(Items from a data source)
=== Begin Enclosure ===
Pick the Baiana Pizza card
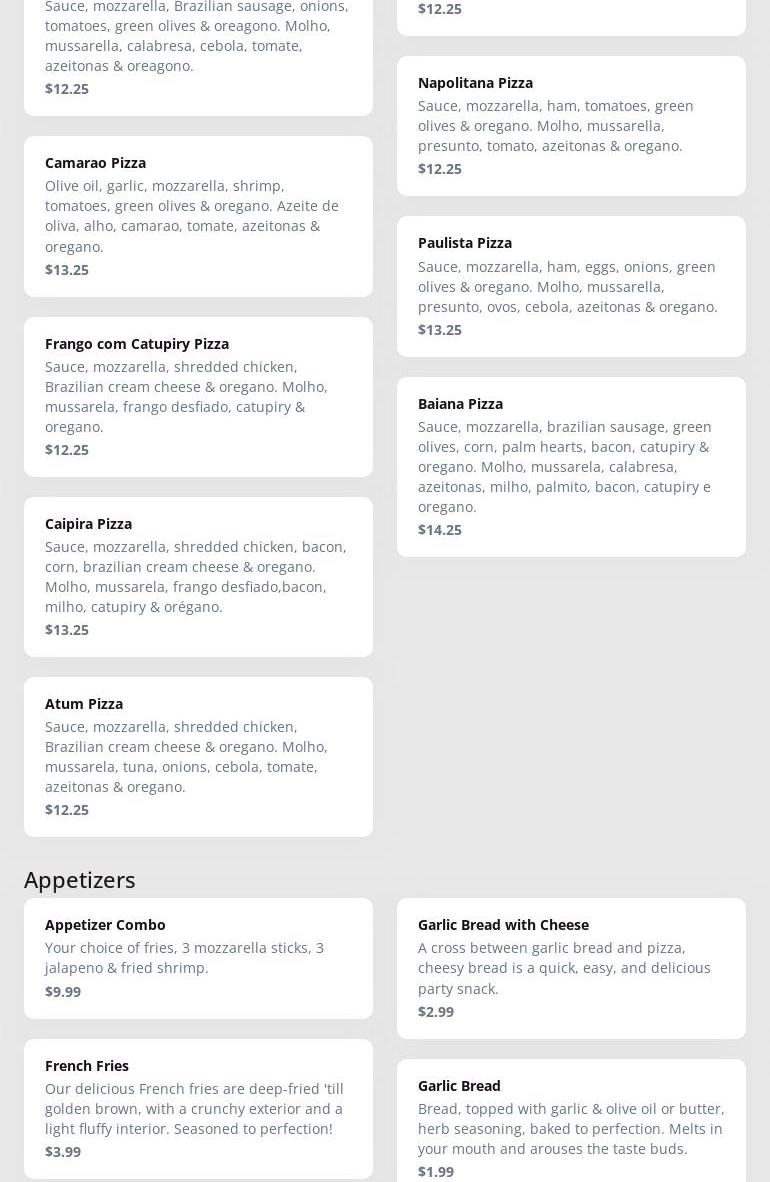(x=571, y=466)
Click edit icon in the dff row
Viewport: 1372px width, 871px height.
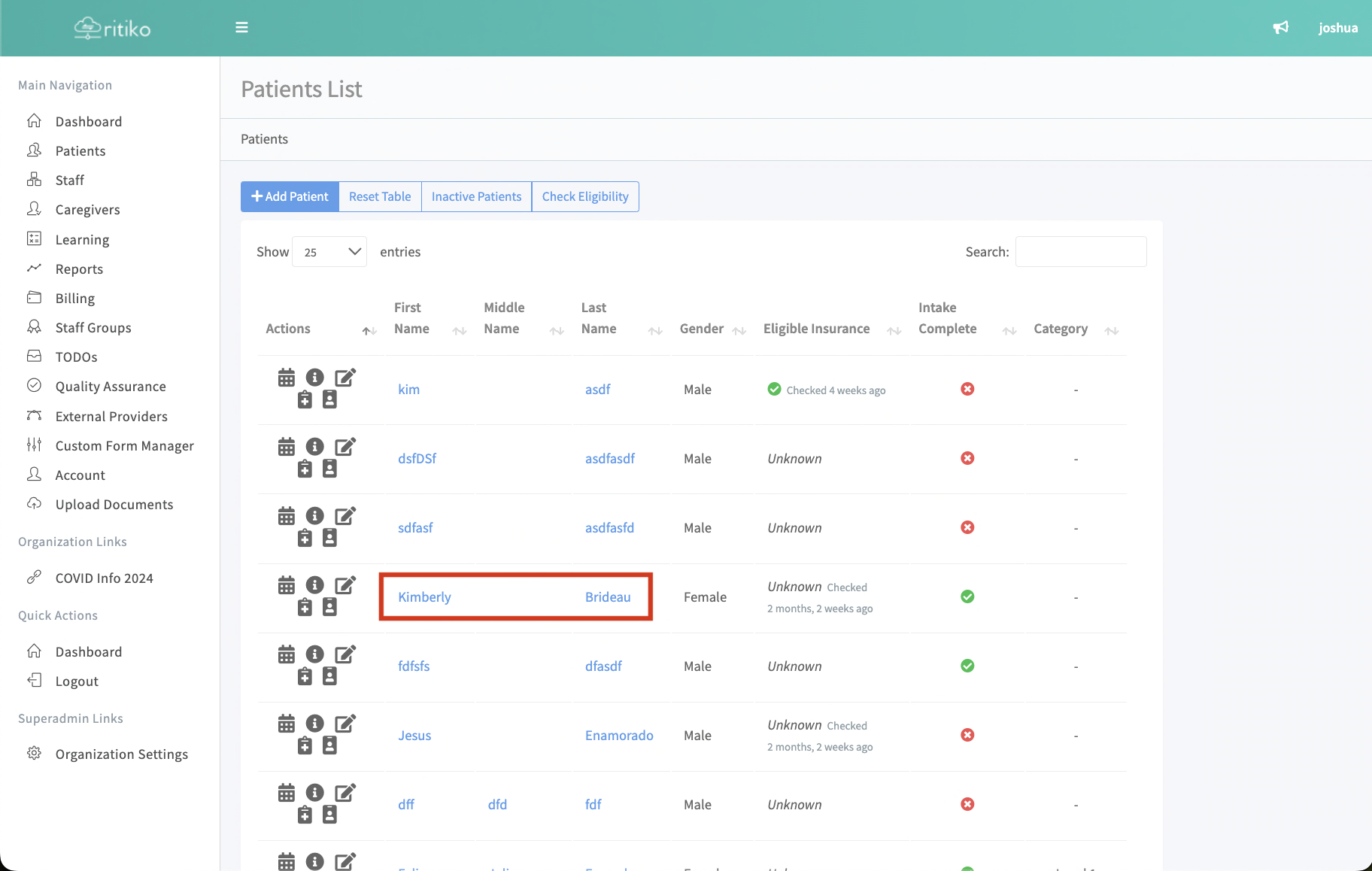tap(345, 793)
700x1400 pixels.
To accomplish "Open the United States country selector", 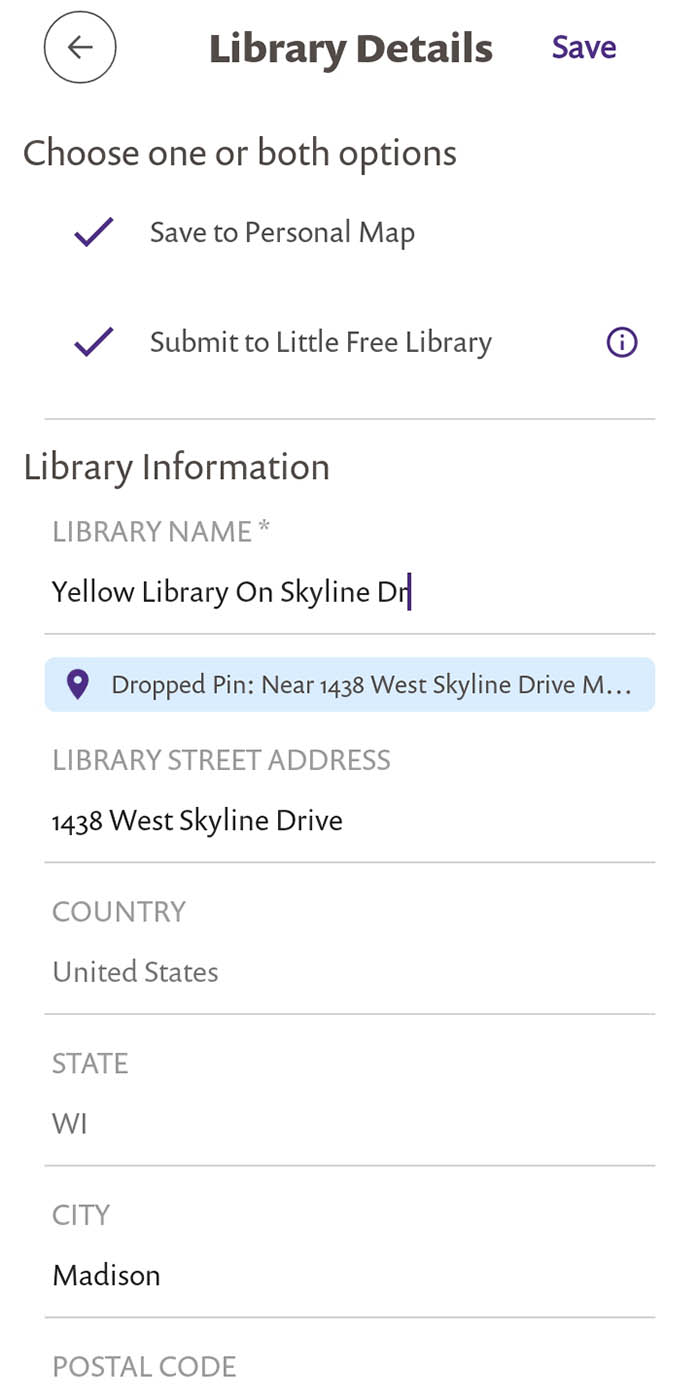I will [x=135, y=972].
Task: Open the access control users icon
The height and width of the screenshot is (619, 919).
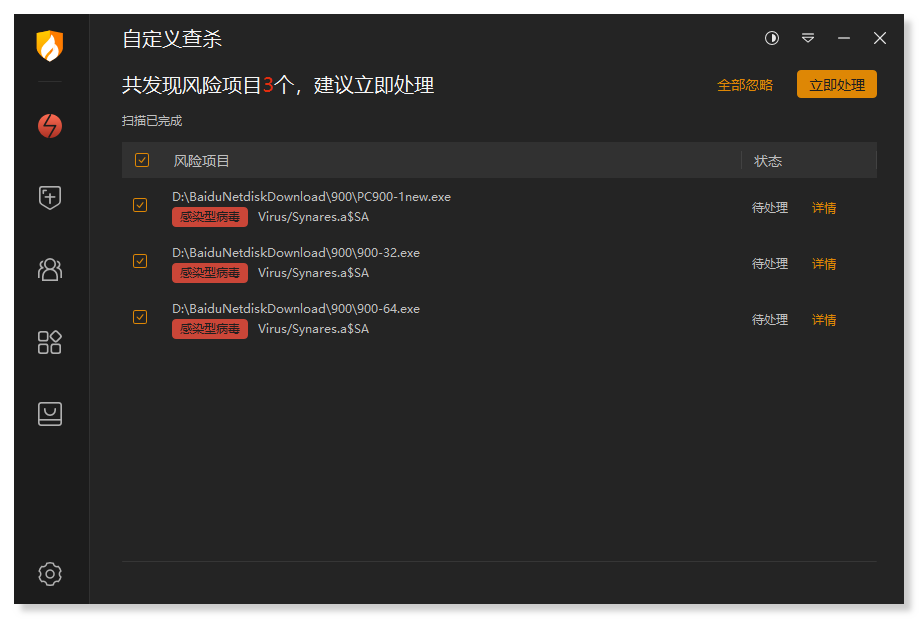Action: 50,269
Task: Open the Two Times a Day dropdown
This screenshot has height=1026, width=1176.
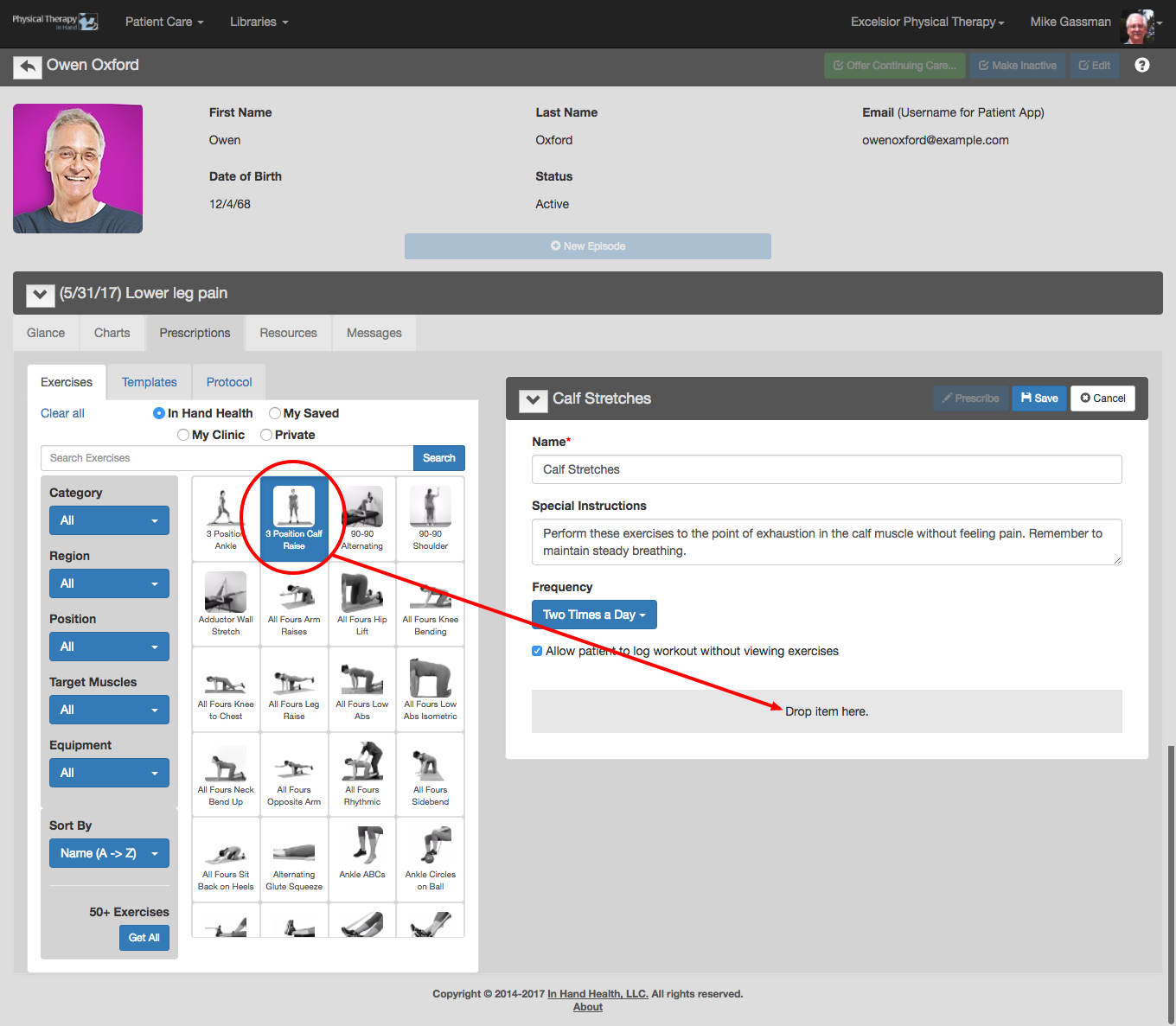Action: (x=594, y=615)
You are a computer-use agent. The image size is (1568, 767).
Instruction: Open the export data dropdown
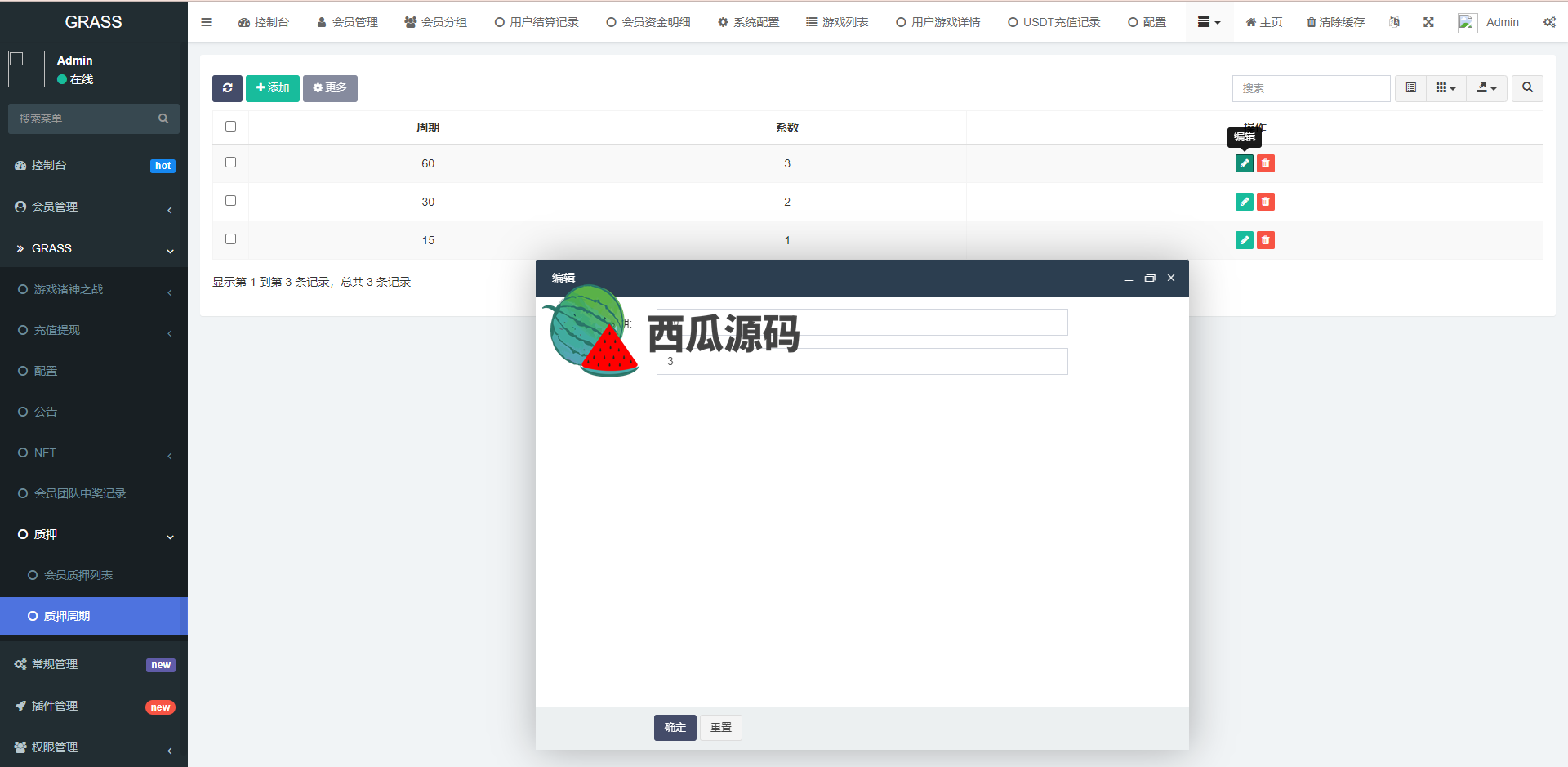click(1486, 88)
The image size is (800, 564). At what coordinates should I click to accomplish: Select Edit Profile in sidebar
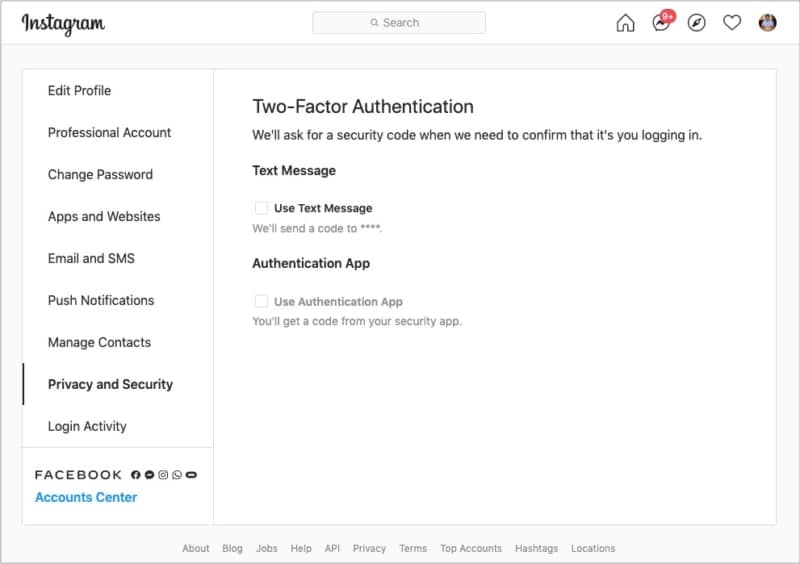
=== End Enclosure ===
Please return exactly, and only, the lines from the one containing "You are a computer-use" through the end of the records, with both end lines kept and every picture dropped.

RESULT OF THE TASK:
You are a computer-use agent. The image size is (1568, 767).
Instruction: Open the export data dropdown
click(1486, 88)
The image size is (800, 564). At what coordinates should I click to accomplish: Select Edit Profile in sidebar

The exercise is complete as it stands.